__Aim of the task__
Please copy, exactly as they appear below, the lines from the one containing "Task: Cancel the e-mail message dialog" through the one containing "Switch chart period".

Available data section start

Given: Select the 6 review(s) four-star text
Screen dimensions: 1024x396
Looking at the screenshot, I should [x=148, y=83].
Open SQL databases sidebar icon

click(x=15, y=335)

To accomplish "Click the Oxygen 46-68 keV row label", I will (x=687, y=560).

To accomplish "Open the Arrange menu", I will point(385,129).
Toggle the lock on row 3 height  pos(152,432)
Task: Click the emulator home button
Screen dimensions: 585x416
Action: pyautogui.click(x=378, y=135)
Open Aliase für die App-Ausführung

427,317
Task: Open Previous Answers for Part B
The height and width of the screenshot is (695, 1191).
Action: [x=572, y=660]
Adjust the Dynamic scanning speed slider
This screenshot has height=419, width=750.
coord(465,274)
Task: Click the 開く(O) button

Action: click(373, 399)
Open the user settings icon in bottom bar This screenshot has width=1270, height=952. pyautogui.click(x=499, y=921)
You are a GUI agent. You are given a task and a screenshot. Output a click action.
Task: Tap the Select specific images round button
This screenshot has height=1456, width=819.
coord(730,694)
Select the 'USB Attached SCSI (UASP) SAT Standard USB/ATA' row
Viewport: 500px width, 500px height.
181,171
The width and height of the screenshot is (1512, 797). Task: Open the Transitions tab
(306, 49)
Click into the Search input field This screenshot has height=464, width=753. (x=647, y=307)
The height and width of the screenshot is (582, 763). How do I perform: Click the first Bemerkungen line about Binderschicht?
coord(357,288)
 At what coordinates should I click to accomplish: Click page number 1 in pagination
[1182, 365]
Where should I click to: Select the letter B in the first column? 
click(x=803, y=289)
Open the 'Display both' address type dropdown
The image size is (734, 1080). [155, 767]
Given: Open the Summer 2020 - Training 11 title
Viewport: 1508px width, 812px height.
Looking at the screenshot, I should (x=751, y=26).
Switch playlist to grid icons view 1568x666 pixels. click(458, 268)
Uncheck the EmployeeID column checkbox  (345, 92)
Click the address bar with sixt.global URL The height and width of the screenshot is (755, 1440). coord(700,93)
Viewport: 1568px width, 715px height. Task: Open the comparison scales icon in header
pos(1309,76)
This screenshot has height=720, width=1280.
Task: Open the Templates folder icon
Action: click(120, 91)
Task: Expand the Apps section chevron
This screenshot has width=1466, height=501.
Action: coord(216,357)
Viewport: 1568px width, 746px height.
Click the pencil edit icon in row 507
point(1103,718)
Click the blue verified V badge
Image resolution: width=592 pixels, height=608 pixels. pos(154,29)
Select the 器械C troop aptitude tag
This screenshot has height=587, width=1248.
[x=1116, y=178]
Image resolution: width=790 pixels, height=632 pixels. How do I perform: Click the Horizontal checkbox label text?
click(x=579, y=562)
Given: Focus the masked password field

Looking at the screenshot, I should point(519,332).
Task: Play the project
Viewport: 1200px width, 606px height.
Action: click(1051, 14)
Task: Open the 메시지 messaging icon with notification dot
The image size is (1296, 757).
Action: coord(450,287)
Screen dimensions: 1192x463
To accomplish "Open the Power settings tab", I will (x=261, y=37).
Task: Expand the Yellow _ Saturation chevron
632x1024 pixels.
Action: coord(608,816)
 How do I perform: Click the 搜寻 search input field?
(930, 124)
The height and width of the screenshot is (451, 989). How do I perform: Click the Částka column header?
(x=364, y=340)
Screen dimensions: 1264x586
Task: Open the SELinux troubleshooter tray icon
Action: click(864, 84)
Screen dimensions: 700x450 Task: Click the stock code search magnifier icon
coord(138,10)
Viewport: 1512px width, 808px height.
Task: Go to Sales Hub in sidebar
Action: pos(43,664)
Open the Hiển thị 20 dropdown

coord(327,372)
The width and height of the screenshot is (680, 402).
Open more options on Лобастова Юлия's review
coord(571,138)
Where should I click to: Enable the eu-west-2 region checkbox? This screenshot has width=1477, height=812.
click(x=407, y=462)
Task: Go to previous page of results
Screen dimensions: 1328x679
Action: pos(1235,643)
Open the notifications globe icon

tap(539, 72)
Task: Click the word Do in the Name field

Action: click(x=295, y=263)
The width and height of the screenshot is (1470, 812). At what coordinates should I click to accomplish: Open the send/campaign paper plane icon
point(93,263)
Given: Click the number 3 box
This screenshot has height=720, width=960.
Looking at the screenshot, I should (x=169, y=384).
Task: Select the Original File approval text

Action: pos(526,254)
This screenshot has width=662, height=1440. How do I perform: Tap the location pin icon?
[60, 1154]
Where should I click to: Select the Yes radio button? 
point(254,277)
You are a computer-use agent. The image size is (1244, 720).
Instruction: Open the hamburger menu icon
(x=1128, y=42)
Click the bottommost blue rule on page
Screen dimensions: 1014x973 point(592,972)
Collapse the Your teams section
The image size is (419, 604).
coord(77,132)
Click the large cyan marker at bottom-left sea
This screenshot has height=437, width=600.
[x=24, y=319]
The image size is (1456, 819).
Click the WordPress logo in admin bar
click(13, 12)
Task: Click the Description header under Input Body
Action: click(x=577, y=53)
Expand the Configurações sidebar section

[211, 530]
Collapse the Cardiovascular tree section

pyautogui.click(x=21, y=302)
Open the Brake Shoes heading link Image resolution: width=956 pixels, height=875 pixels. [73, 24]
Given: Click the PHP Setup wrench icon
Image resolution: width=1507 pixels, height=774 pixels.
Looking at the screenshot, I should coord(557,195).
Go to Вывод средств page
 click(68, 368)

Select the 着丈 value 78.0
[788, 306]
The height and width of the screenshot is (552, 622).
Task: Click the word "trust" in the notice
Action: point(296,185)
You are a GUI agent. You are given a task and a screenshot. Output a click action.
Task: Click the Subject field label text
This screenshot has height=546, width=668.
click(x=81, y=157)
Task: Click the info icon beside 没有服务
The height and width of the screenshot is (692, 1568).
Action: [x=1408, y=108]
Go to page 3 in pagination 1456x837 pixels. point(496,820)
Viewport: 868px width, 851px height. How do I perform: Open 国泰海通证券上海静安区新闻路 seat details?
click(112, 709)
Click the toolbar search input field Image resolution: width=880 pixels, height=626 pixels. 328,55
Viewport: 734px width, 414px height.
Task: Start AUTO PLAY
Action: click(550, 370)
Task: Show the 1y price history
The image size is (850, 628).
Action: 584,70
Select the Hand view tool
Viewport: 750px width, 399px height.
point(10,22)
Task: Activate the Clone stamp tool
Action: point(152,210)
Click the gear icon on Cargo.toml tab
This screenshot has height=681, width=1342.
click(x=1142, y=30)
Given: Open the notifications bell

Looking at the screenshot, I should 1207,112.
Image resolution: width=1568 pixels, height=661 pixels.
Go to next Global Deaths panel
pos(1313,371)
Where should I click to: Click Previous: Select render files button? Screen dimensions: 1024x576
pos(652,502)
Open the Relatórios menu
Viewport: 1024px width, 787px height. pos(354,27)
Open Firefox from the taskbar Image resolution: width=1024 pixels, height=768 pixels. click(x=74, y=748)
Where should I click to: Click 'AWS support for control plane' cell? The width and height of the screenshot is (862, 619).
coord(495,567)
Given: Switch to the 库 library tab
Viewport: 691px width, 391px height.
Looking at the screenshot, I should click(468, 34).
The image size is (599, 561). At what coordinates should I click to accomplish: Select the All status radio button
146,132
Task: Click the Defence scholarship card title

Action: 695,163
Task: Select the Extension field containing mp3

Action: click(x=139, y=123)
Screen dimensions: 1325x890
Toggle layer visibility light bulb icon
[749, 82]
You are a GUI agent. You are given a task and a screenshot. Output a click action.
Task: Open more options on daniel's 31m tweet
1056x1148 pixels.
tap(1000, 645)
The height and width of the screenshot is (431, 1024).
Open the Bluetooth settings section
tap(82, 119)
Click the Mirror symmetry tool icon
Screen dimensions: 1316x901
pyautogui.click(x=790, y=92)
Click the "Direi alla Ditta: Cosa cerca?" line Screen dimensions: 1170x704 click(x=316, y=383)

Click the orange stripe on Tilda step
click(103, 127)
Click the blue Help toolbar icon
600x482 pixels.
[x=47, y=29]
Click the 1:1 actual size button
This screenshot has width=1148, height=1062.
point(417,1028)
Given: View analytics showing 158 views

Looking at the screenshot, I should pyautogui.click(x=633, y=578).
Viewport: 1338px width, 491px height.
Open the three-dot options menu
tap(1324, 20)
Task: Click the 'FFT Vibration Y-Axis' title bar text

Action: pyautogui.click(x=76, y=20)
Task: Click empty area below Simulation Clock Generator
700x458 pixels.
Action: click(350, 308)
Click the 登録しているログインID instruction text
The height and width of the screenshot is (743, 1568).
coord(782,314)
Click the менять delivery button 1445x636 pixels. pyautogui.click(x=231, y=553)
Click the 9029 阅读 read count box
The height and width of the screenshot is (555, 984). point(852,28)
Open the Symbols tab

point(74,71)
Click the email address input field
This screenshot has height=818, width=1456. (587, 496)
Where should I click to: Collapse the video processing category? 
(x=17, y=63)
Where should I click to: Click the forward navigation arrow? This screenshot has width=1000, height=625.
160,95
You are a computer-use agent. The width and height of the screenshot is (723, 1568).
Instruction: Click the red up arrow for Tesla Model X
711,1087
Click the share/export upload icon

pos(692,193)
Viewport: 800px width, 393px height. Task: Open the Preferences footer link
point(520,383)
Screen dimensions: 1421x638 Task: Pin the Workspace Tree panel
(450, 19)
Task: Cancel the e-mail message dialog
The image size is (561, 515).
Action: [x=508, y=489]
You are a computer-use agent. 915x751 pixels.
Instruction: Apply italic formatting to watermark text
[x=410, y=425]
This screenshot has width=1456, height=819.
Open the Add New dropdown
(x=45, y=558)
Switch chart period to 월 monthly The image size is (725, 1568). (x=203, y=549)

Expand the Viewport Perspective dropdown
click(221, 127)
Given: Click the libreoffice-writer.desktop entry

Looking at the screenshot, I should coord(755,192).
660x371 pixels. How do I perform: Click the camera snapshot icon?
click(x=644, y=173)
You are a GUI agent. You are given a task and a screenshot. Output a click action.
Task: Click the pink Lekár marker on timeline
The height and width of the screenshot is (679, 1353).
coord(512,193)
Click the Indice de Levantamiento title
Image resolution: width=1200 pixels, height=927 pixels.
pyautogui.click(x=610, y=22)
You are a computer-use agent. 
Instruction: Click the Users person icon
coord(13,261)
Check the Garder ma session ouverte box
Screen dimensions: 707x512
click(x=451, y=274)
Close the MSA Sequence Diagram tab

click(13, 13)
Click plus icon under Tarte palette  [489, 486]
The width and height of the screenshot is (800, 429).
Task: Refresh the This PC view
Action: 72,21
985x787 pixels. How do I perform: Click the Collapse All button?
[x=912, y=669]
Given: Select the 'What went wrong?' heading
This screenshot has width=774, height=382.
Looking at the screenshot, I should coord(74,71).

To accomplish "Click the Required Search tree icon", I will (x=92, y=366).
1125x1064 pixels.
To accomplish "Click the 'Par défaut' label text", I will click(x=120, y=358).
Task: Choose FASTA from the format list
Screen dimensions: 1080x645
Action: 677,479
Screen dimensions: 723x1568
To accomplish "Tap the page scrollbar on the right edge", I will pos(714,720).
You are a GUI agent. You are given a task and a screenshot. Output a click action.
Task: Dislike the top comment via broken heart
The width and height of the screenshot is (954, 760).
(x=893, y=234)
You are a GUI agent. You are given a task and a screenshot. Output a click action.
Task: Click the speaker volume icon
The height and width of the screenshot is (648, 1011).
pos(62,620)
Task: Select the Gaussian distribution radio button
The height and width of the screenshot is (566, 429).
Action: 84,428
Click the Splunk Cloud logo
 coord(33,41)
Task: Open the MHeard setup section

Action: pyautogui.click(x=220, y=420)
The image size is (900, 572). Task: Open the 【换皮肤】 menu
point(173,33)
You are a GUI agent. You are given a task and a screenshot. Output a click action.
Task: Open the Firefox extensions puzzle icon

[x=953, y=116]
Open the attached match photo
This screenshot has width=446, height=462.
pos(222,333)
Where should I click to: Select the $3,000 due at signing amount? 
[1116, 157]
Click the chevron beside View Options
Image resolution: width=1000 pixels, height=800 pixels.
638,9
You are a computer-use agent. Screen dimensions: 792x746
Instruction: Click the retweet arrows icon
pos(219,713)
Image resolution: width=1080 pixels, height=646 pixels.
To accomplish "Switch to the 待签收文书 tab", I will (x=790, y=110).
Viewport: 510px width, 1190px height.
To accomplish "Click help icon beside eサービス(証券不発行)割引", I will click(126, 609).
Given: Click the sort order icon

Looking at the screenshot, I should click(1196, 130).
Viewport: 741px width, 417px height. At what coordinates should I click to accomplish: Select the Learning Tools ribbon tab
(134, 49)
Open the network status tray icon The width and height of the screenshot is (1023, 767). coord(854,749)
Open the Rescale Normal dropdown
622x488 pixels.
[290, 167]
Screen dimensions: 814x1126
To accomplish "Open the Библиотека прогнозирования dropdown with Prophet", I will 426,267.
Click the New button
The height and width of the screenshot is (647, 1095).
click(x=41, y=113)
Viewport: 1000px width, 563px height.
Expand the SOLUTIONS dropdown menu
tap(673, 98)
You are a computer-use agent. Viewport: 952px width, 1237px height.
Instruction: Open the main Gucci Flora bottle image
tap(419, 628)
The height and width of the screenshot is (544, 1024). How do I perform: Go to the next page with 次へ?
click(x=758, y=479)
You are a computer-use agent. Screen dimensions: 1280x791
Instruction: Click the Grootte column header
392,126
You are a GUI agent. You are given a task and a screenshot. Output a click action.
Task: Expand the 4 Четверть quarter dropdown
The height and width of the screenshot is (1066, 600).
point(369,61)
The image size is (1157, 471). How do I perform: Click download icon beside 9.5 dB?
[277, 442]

Available data section end

__Answer__
Task: Cancel the e-mail message dialog
The image size is (561, 515).
Action: [x=508, y=489]
You are a computer-use agent. 915x751 pixels.
Instruction: Apply italic formatting to watermark text
[x=410, y=425]
This screenshot has width=1456, height=819.
Open the Add New dropdown
(x=45, y=558)
Switch chart period to 월 monthly The image size is (725, 1568). (x=203, y=549)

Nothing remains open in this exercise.